Wróciliśmy po dwóch godzinach. Five oczywiście zostawił pieniądze i wszystko posprzątaliśmy.

- Dalej się gniewasz? - zapytał chłopak z uśmiechem.
Ja, która przez zmęczenie i za dużą ilość cukru już nie kontaktowała, pokręciłam głową.
- Nie, ale nie wasz się mnie więcej obrażać! - powiedziałam i rzuciłam się na łóżko.

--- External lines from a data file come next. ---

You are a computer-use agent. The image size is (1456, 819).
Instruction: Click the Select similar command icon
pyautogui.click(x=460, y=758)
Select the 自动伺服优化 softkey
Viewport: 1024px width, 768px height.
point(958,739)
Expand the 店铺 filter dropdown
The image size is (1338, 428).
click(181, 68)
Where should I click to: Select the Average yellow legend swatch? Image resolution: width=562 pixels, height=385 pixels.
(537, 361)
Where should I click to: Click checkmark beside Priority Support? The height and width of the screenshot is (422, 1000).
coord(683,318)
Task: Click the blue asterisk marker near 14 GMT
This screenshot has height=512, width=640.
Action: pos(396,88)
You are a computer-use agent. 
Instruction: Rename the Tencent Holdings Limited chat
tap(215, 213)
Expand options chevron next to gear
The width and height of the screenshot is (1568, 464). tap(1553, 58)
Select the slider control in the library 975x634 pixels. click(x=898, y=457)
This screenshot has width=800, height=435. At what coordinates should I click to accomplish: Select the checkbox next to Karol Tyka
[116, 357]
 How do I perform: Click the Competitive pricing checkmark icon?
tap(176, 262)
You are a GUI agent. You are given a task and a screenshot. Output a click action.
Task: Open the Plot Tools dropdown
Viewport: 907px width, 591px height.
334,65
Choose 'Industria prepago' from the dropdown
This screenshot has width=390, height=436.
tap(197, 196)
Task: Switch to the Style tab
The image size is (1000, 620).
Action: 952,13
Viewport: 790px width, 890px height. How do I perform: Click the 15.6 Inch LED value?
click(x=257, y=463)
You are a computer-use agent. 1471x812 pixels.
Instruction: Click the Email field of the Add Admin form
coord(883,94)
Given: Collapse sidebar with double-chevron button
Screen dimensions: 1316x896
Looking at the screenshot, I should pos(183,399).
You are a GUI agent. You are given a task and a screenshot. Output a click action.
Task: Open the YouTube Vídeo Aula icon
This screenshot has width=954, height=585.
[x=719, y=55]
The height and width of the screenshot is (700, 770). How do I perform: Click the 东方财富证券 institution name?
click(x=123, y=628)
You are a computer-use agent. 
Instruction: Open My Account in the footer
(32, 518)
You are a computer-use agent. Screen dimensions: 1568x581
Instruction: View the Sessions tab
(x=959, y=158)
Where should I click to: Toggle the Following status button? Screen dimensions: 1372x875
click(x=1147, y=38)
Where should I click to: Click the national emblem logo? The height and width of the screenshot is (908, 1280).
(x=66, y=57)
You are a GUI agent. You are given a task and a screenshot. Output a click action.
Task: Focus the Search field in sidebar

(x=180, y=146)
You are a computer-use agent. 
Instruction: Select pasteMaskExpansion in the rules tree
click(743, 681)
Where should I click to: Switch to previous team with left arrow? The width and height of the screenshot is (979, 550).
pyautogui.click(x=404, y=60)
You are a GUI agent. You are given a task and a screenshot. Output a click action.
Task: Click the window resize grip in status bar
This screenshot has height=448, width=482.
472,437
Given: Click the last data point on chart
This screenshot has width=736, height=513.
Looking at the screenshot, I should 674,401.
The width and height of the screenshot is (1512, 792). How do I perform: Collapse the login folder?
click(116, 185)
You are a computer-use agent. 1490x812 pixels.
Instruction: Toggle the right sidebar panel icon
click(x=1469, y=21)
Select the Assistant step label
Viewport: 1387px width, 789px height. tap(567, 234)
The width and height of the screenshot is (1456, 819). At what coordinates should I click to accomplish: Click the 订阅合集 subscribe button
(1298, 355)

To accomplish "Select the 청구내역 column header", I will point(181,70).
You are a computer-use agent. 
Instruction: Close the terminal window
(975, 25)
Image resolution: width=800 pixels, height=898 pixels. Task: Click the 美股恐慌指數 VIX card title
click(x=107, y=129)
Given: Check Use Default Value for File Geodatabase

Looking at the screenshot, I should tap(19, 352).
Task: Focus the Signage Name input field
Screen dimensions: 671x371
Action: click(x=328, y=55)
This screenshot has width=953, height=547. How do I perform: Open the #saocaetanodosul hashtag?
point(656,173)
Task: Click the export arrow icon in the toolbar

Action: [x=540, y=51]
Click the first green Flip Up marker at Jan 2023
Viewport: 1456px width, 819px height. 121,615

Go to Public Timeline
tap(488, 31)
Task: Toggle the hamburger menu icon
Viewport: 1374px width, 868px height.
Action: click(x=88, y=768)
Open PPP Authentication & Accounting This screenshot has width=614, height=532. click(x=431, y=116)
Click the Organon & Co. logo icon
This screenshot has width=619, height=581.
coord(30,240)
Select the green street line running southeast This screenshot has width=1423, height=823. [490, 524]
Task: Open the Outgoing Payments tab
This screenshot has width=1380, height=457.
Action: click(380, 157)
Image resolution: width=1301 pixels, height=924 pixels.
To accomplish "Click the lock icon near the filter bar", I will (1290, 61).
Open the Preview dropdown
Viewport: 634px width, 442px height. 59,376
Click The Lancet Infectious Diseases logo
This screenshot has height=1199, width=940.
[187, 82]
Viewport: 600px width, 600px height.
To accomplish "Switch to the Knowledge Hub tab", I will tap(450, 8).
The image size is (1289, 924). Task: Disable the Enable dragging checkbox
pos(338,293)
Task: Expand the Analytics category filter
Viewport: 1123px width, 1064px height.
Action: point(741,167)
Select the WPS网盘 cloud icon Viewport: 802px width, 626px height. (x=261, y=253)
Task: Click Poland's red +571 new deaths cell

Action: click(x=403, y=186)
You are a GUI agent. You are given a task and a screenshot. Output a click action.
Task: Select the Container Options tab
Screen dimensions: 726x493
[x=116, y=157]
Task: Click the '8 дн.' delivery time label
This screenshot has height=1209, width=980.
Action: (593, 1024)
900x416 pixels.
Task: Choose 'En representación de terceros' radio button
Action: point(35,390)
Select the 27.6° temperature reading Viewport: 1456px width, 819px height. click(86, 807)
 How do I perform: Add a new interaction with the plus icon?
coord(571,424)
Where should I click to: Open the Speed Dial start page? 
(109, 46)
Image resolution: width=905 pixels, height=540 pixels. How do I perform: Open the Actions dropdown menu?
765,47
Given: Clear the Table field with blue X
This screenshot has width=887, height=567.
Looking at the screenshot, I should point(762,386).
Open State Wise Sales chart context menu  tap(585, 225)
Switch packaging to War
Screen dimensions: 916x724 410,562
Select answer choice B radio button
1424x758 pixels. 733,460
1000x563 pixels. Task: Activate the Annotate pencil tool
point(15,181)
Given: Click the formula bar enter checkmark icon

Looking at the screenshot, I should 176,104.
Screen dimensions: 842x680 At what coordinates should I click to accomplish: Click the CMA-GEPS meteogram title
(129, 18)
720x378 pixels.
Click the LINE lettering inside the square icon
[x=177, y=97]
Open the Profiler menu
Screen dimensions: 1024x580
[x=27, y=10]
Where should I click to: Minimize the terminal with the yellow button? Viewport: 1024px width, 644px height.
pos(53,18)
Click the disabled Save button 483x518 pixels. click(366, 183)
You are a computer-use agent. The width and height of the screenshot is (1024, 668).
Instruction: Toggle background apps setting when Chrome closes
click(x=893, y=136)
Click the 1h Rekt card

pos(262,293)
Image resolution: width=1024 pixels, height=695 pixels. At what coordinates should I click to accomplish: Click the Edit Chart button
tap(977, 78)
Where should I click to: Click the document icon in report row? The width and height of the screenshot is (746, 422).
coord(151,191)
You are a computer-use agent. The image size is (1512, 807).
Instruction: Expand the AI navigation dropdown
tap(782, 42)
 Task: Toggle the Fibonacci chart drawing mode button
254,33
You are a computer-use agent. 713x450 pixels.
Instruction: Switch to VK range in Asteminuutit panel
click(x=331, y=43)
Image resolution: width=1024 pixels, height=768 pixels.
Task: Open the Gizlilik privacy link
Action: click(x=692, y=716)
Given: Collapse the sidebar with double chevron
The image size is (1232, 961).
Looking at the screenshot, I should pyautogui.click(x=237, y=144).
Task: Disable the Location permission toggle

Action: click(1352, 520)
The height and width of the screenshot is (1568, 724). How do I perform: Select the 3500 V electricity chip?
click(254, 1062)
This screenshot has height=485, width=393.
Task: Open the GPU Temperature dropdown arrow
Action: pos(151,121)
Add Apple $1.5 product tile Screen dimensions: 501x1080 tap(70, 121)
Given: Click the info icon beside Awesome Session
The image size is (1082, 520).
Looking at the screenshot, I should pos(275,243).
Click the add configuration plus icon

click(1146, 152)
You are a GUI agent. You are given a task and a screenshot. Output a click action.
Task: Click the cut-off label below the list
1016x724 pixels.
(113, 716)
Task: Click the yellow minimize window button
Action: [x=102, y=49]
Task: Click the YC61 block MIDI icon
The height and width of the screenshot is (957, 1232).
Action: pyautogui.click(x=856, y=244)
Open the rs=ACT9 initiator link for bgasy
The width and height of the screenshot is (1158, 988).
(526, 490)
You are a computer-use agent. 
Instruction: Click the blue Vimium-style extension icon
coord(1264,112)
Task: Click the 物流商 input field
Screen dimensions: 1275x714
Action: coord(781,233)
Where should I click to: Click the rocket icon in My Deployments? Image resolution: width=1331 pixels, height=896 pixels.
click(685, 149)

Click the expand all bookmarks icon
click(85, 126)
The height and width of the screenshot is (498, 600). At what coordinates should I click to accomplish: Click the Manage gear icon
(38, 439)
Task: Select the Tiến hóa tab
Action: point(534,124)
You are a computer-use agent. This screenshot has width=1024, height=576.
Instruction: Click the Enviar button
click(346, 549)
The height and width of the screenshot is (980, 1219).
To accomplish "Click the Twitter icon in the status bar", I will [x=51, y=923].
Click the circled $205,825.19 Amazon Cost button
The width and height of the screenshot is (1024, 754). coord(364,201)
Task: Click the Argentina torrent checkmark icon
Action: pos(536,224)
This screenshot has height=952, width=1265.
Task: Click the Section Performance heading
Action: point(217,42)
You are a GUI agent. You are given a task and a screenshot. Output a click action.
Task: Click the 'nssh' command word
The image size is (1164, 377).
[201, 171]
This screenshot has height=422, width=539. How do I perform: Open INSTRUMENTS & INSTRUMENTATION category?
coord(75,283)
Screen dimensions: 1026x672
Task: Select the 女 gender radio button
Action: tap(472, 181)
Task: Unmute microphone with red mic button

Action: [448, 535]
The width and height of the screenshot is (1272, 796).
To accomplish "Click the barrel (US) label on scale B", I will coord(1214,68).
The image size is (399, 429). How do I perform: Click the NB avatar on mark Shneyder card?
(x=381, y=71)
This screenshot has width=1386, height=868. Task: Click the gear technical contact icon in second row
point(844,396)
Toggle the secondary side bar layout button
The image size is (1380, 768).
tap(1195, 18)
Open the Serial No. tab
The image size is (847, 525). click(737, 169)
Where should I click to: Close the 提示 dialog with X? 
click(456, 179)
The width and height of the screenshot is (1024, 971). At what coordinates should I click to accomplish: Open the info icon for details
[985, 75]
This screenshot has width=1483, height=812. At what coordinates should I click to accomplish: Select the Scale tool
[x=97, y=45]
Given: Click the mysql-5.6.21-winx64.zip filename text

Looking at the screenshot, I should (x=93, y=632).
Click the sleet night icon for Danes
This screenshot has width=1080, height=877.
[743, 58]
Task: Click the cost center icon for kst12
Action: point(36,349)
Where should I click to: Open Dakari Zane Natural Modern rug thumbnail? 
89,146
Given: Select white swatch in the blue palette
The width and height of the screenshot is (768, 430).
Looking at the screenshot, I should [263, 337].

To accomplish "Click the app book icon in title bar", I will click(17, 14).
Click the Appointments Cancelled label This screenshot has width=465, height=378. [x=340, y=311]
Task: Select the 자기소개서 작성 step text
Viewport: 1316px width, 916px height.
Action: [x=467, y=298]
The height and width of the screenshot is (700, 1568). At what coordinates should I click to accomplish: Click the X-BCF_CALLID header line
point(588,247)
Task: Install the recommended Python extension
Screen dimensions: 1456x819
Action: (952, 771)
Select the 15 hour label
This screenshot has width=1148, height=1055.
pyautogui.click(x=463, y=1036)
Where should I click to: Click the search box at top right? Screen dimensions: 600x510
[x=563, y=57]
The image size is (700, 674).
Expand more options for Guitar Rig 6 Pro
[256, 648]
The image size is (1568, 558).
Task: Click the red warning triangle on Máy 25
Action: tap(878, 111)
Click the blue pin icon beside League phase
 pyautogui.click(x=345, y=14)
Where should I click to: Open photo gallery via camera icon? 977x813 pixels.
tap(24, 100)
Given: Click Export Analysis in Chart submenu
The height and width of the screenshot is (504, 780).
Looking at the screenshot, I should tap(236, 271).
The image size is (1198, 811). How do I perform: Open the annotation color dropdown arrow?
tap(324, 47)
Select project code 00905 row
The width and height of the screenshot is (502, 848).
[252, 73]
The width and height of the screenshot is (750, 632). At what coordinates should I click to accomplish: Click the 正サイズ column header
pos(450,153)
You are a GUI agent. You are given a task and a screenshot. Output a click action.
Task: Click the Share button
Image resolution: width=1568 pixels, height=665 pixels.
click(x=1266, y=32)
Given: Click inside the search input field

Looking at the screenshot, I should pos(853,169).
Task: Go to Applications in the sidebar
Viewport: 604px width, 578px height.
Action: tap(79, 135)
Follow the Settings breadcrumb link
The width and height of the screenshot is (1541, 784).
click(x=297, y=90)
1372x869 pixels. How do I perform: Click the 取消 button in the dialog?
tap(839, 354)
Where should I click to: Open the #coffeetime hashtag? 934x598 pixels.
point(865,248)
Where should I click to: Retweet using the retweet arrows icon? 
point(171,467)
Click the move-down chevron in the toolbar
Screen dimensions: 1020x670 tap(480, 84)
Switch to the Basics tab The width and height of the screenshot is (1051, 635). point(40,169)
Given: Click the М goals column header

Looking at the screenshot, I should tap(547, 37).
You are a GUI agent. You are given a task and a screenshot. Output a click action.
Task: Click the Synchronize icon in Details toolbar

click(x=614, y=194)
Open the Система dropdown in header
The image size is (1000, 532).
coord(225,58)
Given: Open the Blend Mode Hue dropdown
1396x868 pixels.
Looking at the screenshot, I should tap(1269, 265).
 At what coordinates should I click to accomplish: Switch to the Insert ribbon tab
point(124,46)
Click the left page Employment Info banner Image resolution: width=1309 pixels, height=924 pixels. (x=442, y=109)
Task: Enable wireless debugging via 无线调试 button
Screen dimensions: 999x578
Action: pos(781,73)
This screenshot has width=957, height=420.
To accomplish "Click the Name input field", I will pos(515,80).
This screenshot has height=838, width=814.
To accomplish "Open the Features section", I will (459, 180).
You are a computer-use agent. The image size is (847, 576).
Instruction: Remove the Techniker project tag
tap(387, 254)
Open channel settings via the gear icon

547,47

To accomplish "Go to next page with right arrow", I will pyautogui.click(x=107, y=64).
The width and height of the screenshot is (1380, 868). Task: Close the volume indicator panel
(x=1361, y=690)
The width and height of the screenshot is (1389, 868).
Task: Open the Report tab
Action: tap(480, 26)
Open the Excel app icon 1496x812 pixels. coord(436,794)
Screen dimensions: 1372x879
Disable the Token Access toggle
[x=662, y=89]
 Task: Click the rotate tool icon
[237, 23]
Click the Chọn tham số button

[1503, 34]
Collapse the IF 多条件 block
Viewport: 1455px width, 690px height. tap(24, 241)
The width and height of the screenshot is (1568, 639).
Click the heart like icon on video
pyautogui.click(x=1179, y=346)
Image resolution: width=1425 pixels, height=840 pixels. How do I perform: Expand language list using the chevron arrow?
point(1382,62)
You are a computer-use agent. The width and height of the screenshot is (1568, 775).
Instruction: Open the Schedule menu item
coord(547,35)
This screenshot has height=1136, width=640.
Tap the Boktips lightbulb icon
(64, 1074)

Five tylko przewrócił oczami i podszedł do mnie.
- Dobranoc. - powiedziałam zamykając oczy.
- Dobranoc - odpowiedział chłopak, a zaraz potem poczułam, jak jego usta lekko dotykają mojego czoła.
Rozległ się trzask, a ja uśmiechnęłam się, czując przyjemne ciepło.






























Hejka! Kurczę, w ogóle nie miałam pomysłu na ten rozdział, ale chyba nie wyszło tak źle.

Jeśli ktoś ma jakieś  filmy do polecenia, to piszcie na priv.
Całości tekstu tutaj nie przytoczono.